═════ RECORDS FOR THE TASK

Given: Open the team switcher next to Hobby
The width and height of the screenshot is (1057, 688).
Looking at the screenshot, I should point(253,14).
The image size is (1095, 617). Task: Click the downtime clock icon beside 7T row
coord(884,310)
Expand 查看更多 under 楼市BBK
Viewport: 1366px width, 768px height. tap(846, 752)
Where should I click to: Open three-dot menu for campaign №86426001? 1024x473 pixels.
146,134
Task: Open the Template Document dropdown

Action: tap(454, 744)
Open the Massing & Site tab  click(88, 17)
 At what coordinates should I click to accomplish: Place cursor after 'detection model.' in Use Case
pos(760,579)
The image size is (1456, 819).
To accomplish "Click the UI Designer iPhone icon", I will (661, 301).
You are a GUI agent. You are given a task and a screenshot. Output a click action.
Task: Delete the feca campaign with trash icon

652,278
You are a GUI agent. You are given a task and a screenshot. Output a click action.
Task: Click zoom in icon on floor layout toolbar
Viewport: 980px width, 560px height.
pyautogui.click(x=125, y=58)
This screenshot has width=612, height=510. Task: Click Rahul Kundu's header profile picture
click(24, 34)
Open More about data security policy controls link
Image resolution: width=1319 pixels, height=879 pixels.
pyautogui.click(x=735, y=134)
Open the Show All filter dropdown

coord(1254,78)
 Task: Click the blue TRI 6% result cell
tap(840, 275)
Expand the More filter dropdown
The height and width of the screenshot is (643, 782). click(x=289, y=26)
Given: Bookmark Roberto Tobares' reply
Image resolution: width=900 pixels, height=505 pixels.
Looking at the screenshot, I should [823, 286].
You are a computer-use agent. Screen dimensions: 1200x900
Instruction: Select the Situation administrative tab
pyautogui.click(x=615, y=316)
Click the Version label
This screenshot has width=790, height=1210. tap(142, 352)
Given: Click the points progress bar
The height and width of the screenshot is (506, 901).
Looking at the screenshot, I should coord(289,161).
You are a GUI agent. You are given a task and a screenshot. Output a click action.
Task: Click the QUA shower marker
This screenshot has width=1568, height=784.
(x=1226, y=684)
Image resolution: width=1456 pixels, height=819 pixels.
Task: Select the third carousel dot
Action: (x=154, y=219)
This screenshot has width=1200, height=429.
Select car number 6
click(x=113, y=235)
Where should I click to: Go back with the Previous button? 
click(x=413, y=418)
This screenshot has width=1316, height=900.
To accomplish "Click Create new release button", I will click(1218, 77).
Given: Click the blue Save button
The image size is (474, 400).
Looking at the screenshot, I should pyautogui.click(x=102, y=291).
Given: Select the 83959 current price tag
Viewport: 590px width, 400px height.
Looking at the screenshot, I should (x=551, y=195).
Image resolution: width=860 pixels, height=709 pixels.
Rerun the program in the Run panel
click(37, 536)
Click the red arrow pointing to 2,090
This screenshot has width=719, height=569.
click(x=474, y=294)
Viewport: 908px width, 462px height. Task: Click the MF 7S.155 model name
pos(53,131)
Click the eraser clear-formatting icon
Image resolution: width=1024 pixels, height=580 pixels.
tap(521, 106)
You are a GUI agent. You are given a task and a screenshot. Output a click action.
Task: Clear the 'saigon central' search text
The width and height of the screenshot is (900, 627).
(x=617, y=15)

══════════

> [WORK INSTRUCTION]: Using the listing above, return exactly, and only, the lines from the one that contains "Click the red arrow pointing to 2,090" through its last line, both included.

> [YOUR RESPONSE]:
Click the red arrow pointing to 2,090
This screenshot has width=719, height=569.
click(x=474, y=294)
Viewport: 908px width, 462px height. Task: Click the MF 7S.155 model name
pos(53,131)
Click the eraser clear-formatting icon
Image resolution: width=1024 pixels, height=580 pixels.
tap(521, 106)
You are a GUI agent. You are given a task and a screenshot. Output a click action.
Task: Clear the 'saigon central' search text
The width and height of the screenshot is (900, 627).
(x=617, y=15)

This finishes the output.